Publication year - 2015
Publication title -
journal of surgical oncology
Language(s) - English
Resource type - Journals
SCImago Journal Rank - 1.201
H-Index - 111
eISSN - 1096-9098
pISSN - 0022-4790
DOI - 10.1002/jso.23958
Subject(s) - medicine , esophagectomy , perioperative , emergency medicine , logistic regression , health care , intensive care medicine , surgery , esophageal cancer , cancer , economics , economic growth
Care of the esophagectomy patient requires significant resources.
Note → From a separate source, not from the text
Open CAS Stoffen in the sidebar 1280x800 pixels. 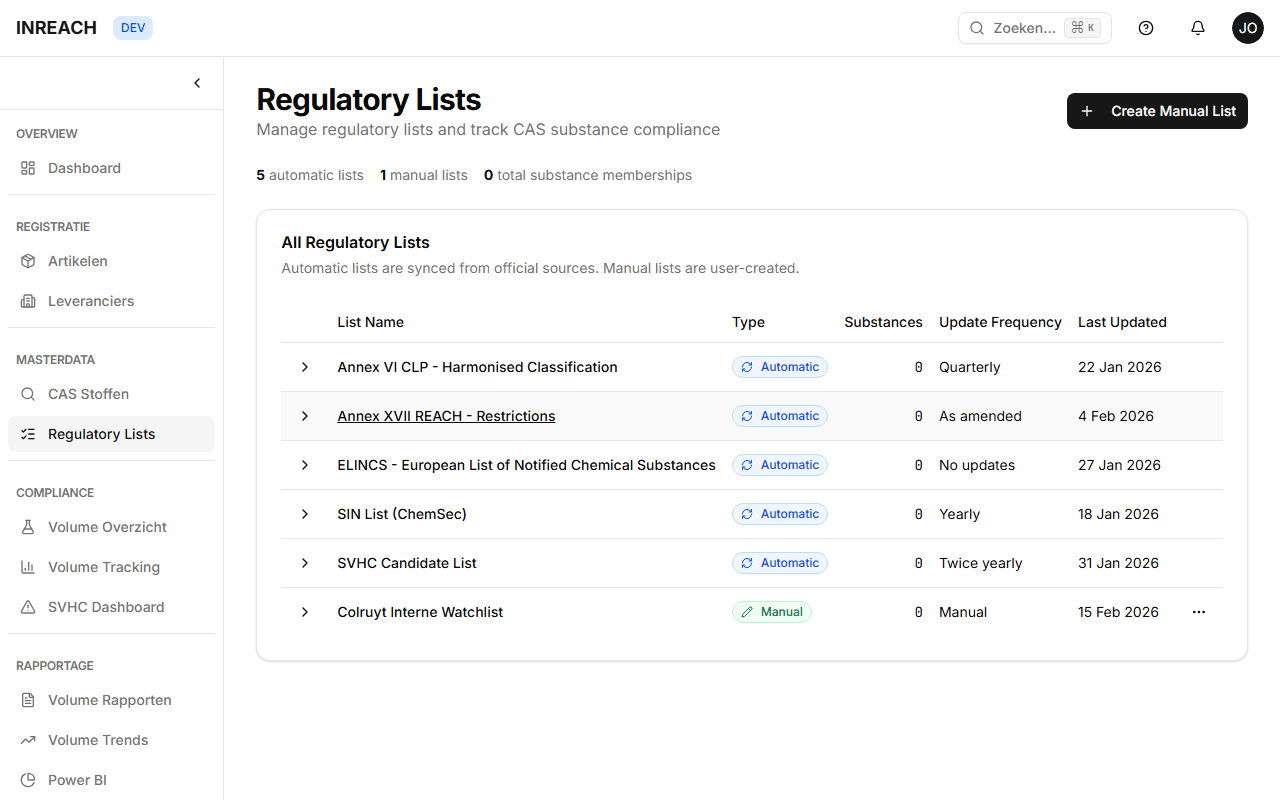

We sought to determine which patient and provider variables contribute to resource utilization and their association with clinical outcomes. Methods 6,737 patients undergoing esophagectomy were identified from the University Healthsystem Consortium (UHC). Linear and logistic regression models were used to determine whether characteristics, including age, severity of illness (SOI) and procedural volume were associated with mortality, length of stay (LOS), discharge disposition, readmission rates, and cost. Results Older patients were twice as likely to suffer post‐operative death (OR 2.12; 95%CI 1.7–2.7), three times more likely to be discharged to extended care facilities (31.9% vs. 10.6%, P < 0.001), and cost 8.4% more ($27,628 vs. $25,481, P < 0.001). Similarly, patients with higher SOI were more likely to suffer post‐ operative death (OR 14.6; 4.7–45.9), be readmitted (OR 1.3; 1.1–1.6), and have longer hospital stays (RR 1.3; 1.8–2.1). Patients with the highest index hospital costs were five times more likely to be discharged to an extended care facility ( P < 0.001). Conclusion Older patients and those with a higher SOI have higher perioperative mortality, readmission rates, hospital costs, and require more post‐ operative care. With increasingly scrutinized health care costs, these data provide guidance for more careful patient selection. J. Surg. Oncol. 2015 111:51–55 . © 2015 Wiley Periodicals, Inc.